В обычной дневной жизни, при общении с людьми, в обычных ежедневных разговорах, это подавление было основано (и продолжает быть основанным сейчас) на каком-то страхе. Я не могу добраться до корней этого страха или даже до его природы. Возможно, это иррациональный страх вызвать гнев других людей? Я знаю, что я боюсь быть свидетелем эмоционального насилия над людьми, особенно в семьях. Парадоксально, что в нескольких случаях, когда мне угрожали физическим насилием, я не пугался и даже не волновался, а был лишь бдителен и осторожен.
Какова бы ни была причина, действие ее таково, что мне всегда было трудно непринужденно говорить людям в ответ нужные слова в нужный момент в ситуациях, требующих большего, чем общепринятая вежливость.
Это обстоятельство может показаться незначительным, но оно повлияло на мою жизнь гораздо больше, чем сама по себе кривая спина. Своевременность – это все. В разговоре в обществе первые несколько секунд все решают. Надо отвечать, импровизировать, проигрывать слова на слух, откликаться сходу, немедленно. Надлежащий ответ, произнесенный несколькими секундами позже, не растопит льда.
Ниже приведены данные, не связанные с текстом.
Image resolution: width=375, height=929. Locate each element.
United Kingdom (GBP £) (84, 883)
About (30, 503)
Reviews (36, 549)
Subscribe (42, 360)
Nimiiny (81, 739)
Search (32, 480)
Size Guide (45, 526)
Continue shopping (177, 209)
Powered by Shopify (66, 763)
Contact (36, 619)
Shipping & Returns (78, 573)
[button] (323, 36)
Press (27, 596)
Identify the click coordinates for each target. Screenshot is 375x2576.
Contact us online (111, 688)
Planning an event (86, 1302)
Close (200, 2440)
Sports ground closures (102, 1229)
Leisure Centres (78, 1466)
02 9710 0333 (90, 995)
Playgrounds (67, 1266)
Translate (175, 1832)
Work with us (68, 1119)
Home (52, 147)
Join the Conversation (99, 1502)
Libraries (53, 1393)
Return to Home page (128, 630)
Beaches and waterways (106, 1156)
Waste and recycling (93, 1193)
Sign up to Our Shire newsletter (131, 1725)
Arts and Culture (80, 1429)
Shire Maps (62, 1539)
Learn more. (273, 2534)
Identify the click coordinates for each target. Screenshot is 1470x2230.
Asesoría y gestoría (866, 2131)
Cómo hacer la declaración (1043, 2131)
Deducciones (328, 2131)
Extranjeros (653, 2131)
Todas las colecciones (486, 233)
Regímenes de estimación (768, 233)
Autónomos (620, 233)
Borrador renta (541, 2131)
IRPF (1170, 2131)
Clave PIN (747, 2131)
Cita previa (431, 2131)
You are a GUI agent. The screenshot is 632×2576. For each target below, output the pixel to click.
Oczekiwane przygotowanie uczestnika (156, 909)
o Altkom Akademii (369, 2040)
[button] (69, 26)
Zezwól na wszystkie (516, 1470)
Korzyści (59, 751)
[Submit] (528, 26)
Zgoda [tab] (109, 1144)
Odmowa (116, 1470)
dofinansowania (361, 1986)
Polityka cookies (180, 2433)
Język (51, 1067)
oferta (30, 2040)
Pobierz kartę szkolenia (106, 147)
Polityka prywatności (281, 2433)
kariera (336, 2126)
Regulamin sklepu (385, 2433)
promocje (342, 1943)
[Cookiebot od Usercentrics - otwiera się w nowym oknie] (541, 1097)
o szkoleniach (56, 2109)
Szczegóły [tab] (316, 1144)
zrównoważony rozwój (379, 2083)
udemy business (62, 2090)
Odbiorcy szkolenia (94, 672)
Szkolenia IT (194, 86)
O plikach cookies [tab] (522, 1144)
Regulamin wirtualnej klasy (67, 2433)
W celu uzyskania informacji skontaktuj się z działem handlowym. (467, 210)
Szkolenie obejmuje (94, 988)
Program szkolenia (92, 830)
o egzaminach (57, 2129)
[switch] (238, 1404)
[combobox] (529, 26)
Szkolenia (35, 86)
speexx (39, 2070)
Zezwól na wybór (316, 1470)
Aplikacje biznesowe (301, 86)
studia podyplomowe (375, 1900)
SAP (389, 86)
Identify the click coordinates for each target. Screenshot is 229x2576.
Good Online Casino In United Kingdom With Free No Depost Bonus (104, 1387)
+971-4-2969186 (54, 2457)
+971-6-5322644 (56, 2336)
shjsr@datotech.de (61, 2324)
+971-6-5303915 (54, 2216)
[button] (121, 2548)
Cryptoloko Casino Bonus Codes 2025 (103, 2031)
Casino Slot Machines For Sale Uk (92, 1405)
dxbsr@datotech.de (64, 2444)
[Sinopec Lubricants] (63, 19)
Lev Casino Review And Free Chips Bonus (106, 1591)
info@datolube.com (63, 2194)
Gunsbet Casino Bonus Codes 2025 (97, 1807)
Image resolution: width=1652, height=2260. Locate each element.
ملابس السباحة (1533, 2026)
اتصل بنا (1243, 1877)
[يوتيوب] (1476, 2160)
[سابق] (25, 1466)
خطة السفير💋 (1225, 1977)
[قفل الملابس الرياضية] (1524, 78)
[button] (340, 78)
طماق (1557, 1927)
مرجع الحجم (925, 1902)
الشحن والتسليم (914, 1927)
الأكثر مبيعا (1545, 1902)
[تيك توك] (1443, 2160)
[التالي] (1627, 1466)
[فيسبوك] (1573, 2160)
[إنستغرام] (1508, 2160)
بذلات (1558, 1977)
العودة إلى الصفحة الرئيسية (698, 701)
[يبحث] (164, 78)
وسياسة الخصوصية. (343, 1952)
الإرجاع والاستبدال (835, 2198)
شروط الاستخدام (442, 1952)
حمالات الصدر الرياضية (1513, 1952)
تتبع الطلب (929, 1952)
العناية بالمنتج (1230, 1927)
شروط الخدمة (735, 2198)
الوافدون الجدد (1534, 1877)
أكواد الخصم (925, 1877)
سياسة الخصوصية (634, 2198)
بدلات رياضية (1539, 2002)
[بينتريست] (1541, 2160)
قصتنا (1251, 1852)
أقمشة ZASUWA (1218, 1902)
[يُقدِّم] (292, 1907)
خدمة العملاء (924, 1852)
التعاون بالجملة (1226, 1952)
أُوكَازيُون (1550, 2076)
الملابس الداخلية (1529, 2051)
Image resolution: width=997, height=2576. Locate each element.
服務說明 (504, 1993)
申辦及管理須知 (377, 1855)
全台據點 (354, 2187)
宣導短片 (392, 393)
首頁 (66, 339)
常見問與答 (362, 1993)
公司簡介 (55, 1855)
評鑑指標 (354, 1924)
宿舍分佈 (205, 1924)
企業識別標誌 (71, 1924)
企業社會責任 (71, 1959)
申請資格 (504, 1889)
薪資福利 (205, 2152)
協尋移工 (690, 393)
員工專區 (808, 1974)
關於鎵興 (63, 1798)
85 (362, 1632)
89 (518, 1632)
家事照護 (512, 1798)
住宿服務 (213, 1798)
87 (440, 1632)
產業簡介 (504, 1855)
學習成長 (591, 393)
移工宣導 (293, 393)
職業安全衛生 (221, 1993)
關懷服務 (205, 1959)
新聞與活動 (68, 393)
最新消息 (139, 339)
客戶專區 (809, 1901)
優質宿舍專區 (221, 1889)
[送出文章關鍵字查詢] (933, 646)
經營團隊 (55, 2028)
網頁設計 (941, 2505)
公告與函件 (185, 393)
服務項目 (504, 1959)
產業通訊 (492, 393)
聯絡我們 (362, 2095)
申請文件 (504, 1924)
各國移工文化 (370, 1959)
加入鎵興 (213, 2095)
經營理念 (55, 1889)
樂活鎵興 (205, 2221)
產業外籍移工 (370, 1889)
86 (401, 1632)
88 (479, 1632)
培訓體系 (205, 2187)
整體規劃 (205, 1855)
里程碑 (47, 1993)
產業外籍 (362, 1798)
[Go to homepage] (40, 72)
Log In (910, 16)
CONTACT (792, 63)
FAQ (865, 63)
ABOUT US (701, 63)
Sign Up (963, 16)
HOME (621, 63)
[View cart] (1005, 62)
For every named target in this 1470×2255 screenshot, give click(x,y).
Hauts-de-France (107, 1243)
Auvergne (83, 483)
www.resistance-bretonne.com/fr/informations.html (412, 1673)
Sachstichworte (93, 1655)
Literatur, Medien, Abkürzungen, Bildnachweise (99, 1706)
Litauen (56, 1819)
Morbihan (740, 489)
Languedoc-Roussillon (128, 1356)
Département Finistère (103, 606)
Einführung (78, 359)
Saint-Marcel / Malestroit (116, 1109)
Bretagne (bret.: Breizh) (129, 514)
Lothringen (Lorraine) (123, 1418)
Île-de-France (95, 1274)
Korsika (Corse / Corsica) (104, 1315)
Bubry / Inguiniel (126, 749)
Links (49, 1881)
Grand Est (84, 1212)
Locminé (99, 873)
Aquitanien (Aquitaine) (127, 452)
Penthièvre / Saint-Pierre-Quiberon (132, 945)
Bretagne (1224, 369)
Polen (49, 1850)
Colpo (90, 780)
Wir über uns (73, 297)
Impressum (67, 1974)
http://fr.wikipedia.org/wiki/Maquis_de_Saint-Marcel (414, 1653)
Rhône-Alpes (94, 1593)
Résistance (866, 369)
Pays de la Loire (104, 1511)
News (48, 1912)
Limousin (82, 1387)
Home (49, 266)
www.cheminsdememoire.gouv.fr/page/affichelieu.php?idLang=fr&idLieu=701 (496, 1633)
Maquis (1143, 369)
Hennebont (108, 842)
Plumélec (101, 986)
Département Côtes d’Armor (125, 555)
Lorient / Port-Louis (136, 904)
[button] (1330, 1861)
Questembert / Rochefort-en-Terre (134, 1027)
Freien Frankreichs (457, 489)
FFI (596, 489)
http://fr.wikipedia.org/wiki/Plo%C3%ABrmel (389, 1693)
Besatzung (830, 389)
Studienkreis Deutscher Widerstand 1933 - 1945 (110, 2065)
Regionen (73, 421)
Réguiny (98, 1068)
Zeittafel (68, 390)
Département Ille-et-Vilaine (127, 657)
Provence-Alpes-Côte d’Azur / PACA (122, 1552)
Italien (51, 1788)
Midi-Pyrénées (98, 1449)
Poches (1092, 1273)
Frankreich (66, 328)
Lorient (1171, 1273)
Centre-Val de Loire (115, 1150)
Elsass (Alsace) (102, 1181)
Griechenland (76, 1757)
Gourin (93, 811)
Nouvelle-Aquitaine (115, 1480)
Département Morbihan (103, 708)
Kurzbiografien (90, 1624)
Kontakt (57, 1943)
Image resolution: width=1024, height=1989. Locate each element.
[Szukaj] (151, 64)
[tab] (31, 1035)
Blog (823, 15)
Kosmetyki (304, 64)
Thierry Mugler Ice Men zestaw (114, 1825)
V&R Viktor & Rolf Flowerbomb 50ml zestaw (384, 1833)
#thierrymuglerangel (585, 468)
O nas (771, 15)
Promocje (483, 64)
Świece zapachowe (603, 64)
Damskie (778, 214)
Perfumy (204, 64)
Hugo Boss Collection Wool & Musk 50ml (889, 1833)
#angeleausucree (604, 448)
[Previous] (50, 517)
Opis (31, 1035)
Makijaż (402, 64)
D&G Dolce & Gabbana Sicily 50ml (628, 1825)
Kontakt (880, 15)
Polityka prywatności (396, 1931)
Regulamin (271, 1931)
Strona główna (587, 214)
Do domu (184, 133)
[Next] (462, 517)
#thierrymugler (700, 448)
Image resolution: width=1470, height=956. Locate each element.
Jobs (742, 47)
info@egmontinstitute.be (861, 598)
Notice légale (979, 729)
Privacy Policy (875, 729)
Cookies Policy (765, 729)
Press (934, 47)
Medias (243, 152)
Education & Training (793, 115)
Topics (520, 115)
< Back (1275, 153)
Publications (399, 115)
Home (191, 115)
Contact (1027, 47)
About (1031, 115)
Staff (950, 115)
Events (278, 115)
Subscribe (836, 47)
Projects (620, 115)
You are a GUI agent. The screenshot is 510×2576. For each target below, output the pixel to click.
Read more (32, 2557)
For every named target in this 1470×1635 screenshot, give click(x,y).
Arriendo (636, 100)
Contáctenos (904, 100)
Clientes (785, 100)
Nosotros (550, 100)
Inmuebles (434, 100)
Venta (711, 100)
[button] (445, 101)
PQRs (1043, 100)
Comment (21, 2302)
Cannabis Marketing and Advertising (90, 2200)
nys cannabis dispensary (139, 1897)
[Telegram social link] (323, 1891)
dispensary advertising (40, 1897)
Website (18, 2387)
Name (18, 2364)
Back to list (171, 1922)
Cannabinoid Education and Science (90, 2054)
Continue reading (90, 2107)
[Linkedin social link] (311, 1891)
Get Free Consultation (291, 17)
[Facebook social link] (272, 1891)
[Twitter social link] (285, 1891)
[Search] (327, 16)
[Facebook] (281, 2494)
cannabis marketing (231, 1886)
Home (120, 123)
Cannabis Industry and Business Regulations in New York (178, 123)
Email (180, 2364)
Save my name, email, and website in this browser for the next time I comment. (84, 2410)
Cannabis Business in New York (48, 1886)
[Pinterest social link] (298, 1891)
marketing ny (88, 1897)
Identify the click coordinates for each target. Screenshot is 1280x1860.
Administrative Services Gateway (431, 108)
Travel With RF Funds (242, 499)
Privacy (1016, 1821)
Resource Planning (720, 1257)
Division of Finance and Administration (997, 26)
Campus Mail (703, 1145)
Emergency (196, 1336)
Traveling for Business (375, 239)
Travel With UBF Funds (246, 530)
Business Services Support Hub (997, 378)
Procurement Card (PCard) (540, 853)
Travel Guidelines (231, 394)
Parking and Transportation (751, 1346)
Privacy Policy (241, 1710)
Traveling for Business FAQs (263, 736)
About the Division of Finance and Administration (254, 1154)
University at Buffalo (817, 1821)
Перекинуться несколькими словами в офисе или с соседями через забор – проще простого для большинства людей, но для меня затруднительно. Я не могу сообразить, как уместно ответить. Особенно, когда назревает ссора или кого-то надо поставить на место. Провальные моменты. Недавно человек за рулем джипа на дороге, перестраиваясь в боковой от меня ряд, громовым голосом проинформировал меня, что, по его мнению, я вожу машину, как водит ее разве вовлеченный в половой акт китаец. (Я перефразирую, на самом деле он высказался еще определеннее). А мне и в голову не пришло сравнить его хотя бы с анальным отверстием.
Эта осторожность с моей стороны особенно неуместна, когда кто-то молчаливо просит о помощи. Я храню в памяти список слов, вовремя не сказанных за последние пятьдесят лет. Даже в распущенные семидесятые я никогда не позволял себе плюнуть на условности. Я держал себя в узде. Эта осторожность никогда меня не оставляет.
Случай, когда мне было чуть за двадцать, может это прояснить. Мы с другом шли на северо-запад от Банфа к озеру Луис. Однажды утром на высоте в пять или шесть тысяч фунтов друг оставил меня, чтобы самостоятельно залезть на гору Колеман, и мы решили встретиться на другой стороне перевала. Итак, я неторопливо брел один по тропе. К полудню я пробрался через сугробы на просеке, а потом через сотню ярдов я тоже оказался на вершине. Когда я взглянул на мир, раскинувшийся внизу в долинах и простирающийся за туманные горизонты, это привело меня в такой восторг, что мне захотелось закричать от переполняющих меня чувств, чтобы эхо разнеслось между каменными стенами. Любой другой и закричал бы. Но я задержал этот крик на долю секунды по своей прирожденной осторожности. Только на долю секунды, но этого было достаточно – момент был упущен. Чуть позже этот крик уже был бы надуманным.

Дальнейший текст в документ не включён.